**EXERCISE AIM**
Turn every line of the items below into a JSON list of strings, one string per line, omitting any blank lines.
--- RAW DATA ---
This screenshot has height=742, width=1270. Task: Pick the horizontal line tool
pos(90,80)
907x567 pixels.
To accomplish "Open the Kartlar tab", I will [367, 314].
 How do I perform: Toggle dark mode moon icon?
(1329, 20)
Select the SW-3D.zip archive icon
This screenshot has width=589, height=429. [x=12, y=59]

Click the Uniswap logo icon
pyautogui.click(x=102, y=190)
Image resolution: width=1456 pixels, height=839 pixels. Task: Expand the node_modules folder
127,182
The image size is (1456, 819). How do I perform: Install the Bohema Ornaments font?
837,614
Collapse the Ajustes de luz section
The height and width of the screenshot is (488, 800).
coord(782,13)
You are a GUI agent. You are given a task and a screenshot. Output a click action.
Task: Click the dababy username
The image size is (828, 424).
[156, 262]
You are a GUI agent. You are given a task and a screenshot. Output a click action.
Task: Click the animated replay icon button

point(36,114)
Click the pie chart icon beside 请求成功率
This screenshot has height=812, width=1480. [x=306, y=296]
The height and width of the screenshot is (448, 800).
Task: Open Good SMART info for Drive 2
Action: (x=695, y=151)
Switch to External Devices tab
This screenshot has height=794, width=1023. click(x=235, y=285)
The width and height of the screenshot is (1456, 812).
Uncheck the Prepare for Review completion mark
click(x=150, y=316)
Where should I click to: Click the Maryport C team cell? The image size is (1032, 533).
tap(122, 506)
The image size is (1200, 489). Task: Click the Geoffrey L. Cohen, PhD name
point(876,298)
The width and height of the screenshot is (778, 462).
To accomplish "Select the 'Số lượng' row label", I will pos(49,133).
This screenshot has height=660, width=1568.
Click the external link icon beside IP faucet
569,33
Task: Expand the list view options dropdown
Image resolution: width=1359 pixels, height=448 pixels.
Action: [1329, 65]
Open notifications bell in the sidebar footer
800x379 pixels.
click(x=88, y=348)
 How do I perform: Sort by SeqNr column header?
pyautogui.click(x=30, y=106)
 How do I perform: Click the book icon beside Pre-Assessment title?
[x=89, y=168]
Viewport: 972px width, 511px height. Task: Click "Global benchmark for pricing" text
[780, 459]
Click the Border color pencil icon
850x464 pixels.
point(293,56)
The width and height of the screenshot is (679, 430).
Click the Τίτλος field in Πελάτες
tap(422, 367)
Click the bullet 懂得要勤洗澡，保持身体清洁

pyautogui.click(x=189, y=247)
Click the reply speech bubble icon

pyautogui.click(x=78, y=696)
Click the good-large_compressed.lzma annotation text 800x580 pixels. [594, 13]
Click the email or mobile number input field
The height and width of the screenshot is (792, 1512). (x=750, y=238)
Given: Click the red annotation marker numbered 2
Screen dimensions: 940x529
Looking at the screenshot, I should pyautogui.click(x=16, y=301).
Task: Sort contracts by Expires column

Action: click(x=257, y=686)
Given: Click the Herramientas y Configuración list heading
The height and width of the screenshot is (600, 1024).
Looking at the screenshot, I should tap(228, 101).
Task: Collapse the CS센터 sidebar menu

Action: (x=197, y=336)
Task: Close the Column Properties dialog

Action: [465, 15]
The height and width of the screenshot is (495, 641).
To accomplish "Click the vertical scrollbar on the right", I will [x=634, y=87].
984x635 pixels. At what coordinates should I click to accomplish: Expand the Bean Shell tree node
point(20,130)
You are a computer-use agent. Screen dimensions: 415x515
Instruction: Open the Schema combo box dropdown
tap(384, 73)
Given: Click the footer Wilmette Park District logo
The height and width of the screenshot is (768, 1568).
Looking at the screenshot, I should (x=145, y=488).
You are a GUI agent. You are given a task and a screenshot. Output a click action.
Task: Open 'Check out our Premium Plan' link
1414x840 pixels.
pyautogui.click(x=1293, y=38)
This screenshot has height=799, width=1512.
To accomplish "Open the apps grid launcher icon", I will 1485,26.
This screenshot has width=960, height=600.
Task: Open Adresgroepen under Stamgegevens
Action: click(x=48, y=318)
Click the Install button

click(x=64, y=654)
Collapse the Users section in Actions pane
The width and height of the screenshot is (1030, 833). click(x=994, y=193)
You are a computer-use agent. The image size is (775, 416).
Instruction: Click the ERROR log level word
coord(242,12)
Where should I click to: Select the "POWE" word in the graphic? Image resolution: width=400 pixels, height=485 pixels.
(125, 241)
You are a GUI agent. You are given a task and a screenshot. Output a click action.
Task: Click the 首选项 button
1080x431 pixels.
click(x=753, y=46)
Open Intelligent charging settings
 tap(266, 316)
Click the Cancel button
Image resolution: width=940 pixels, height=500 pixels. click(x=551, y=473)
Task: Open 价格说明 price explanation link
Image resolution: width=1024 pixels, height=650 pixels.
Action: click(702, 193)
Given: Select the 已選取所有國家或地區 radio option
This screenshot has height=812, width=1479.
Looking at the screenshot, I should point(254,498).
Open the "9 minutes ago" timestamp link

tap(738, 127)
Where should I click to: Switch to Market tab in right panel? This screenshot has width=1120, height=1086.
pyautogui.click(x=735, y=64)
---
**WRITTEN RESPONSE**
[
  "This screenshot has height=742, width=1270. Task: Pick the horizontal line tool",
  "pos(90,80)",
  "907x567 pixels.",
  "To accomplish \"Open the Kartlar tab\", I will [367, 314].",
  " How do I perform: Toggle dark mode moon icon?",
  "(1329, 20)",
  "Select the SW-3D.zip archive icon",
  "This screenshot has width=589, height=429. [x=12, y=59]",
  "Click the Uniswap logo icon",
  "pyautogui.click(x=102, y=190)",
  "Image resolution: width=1456 pixels, height=839 pixels. Task: Expand the node_modules folder",
  "127,182",
  "The image size is (1456, 819). How do I perform: Install the Bohema Ornaments font?",
  "837,614",
  "Collapse the Ajustes de luz section",
  "The height and width of the screenshot is (488, 800).",
  "coord(782,13)",
  "You are a GUI agent. You are given a task and a screenshot. Output a click action.",
  "Task: Click the dababy username",
  "The image size is (828, 424).",
  "[156, 262]",
  "You are a GUI agent. You are given a task and a screenshot. Output a click action.",
  "Task: Click the animated replay icon button",
  "point(36,114)",
  "Click the pie chart icon beside 请求成功率",
  "This screenshot has height=812, width=1480. [x=306, y=296]",
  "The height and width of the screenshot is (448, 800).",
  "Task: Open Good SMART info for Drive 2",
  "Action: (x=695, y=151)",
  "Switch to External Devices tab",
  "This screenshot has height=794, width=1023. click(x=235, y=285)",
  "The width and height of the screenshot is (1456, 812).",
  "Uncheck the Prepare for Review completion mark",
  "click(x=150, y=316)",
  "Where should I click to: Click the Maryport C team cell? The image size is (1032, 533).",
  "tap(122, 506)",
  "The image size is (1200, 489). Task: Click the Geoffrey L. Cohen, PhD name",
  "point(876,298)",
  "The width and height of the screenshot is (778, 462).",
  "To accomplish \"Select the 'Số lượng' row label\", I will pos(49,133).",
  "This screenshot has height=660, width=1568.",
  "Click the external link icon beside IP faucet",
  "569,33",
  "Task: Expand the list view options dropdown",
  "Image resolution: width=1359 pixels, height=448 pixels.",
  "Action: [1329, 65]",
  "Open notifications bell in the sidebar footer",
  "800x379 pixels.",
  "click(x=88, y=348)",
  " How do I perform: Sort by SeqNr column header?",
  "pyautogui.click(x=30, y=106)",
  " How do I perform: Click the book icon beside Pre-Assessment title?",
  "[x=89, y=168]",
  "Viewport: 972px width, 511px height. Task: Click \"Global benchmark for pricing\" text",
  "[780, 459]",
  "Click the Border color pencil icon",
  "850x464 pixels.",
  "point(293,56)",
  "The width and height of the screenshot is (679, 430).",
  "Click the Τίτλος field in Πελάτες",
  "tap(422, 367)",
  "Click the bullet 懂得要勤洗澡，保持身体清洁",
  "pyautogui.click(x=189, y=247)",
  "Click the reply speech bubble icon",
  "pyautogui.click(x=78, y=696)",
  "Click the good-large_compressed.lzma annotation text 800x580 pixels. [594, 13]",
  "Click the email or mobile number input field",
  "The height and width of the screenshot is (792, 1512). (x=750, y=238)",
  "Given: Click the red annotation marker numbered 2",
  "Screen dimensions: 940x529",
  "Looking at the screenshot, I should pyautogui.click(x=16, y=301).",
  "Task: Sort contracts by Expires column",
  "Action: click(x=257, y=686)",
  "Given: Click the Herramientas y Configuración list heading",
  "The height and width of the screenshot is (600, 1024).",
  "Looking at the screenshot, I should tap(228, 101).",
  "Task: Collapse the CS센터 sidebar menu",
  "Action: (x=197, y=336)",
  "Task: Close the Column Properties dialog",
  "Action: [465, 15]",
  "The height and width of the screenshot is (495, 641).",
  "To accomplish \"Click the vertical scrollbar on the right\", I will [x=634, y=87].",
  "984x635 pixels. At what coordinates should I click to accomplish: Expand the Bean Shell tree node",
  "point(20,130)",
  "You are a computer-use agent. Screen dimensions: 415x515",
  "Instruction: Open the Schema combo box dropdown",
  "tap(384, 73)",
  "Given: Click the footer Wilmette Park District logo",
  "The height and width of the screenshot is (768, 1568).",
  "Looking at the screenshot, I should (x=145, y=488).",
  "You are a GUI agent. You are given a task and a screenshot. Output a click action.",
  "Task: Open 'Check out our Premium Plan' link",
  "1414x840 pixels.",
  "pyautogui.click(x=1293, y=38)",
  "This screenshot has height=799, width=1512.",
  "To accomplish \"Open the apps grid launcher icon\", I will 1485,26.",
  "This screenshot has width=960, height=600.",
  "Task: Open Adresgroepen under Stamgegevens",
  "Action: click(x=48, y=318)",
  "Click the Install button",
  "click(x=64, y=654)",
  "Collapse the Users section in Actions pane",
  "The width and height of the screenshot is (1030, 833). click(x=994, y=193)",
  "You are a computer-use agent. The image size is (775, 416).",
  "Instruction: Click the ERROR log level word",
  "coord(242,12)",
  "Where should I click to: Select the \"POWE\" word in the graphic? Image resolution: width=400 pixels, height=485 pixels.",
  "(125, 241)",
  "You are a GUI agent. You are given a task and a screenshot. Output a click action.",
  "Task: Click the 首选项 button",
  "1080x431 pixels.",
  "click(x=753, y=46)",
  "Open Intelligent charging settings",
  " tap(266, 316)",
  "Click the Cancel button",
  "Image resolution: width=940 pixels, height=500 pixels. click(x=551, y=473)",
  "Task: Open 价格说明 price explanation link",
  "Image resolution: width=1024 pixels, height=650 pixels.",
  "Action: click(702, 193)",
  "Given: Select the 已選取所有國家或地區 radio option",
  "This screenshot has height=812, width=1479.",
  "Looking at the screenshot, I should point(254,498).",
  "Open the \"9 minutes ago\" timestamp link",
  "tap(738, 127)",
  "Where should I click to: Switch to Market tab in right panel? This screenshot has width=1120, height=1086.",
  "pyautogui.click(x=735, y=64)"
]